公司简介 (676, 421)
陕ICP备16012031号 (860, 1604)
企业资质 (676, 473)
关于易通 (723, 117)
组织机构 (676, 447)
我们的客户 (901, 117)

——————————

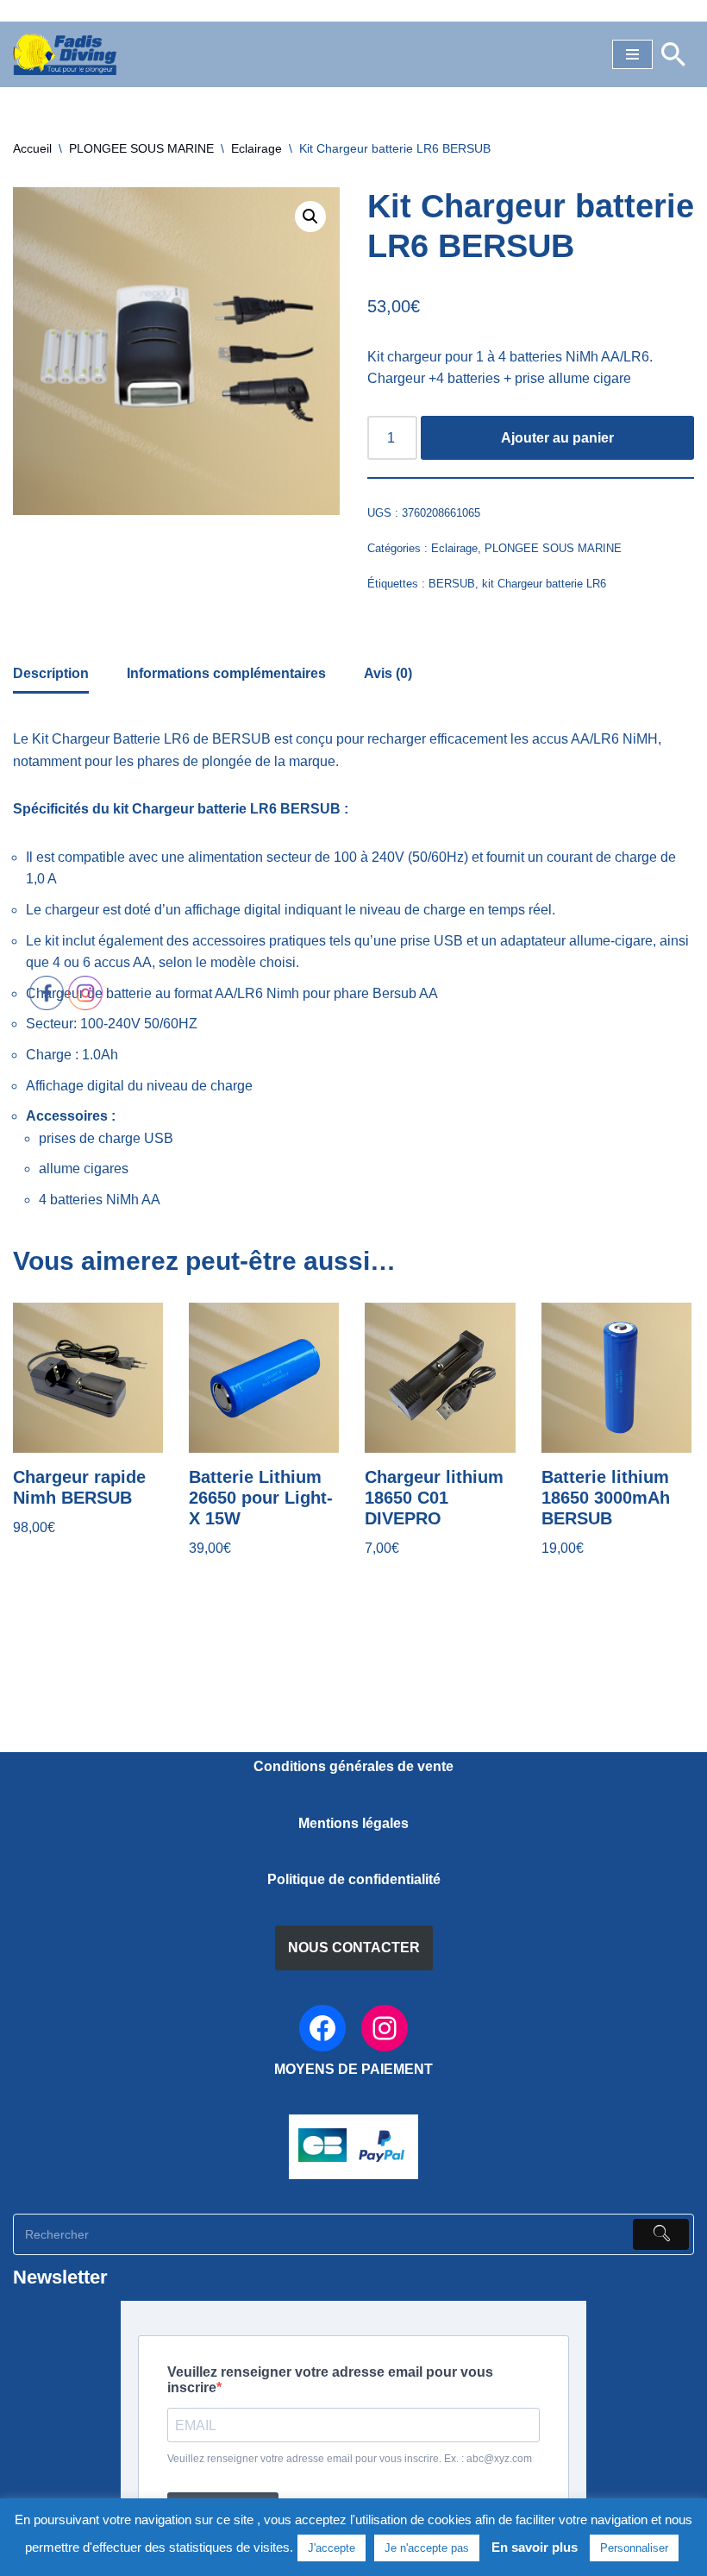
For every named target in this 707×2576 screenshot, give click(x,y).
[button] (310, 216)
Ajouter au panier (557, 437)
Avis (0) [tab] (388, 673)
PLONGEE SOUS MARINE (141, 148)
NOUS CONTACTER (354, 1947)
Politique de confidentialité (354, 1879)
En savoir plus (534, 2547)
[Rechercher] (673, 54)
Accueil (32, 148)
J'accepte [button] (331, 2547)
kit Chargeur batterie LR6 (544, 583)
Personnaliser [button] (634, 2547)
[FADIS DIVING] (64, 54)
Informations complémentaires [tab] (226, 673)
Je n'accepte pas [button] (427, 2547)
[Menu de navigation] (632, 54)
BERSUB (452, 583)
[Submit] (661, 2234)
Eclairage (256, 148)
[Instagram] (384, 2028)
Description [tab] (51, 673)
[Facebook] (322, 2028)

——————————

→ **Goal of the exercise**:
The answer should consist of every line from the listing above that includes the word "accepte".

→ **Result for this task**:
J'accepte [button] (331, 2547)
Je n'accepte pas [button] (427, 2547)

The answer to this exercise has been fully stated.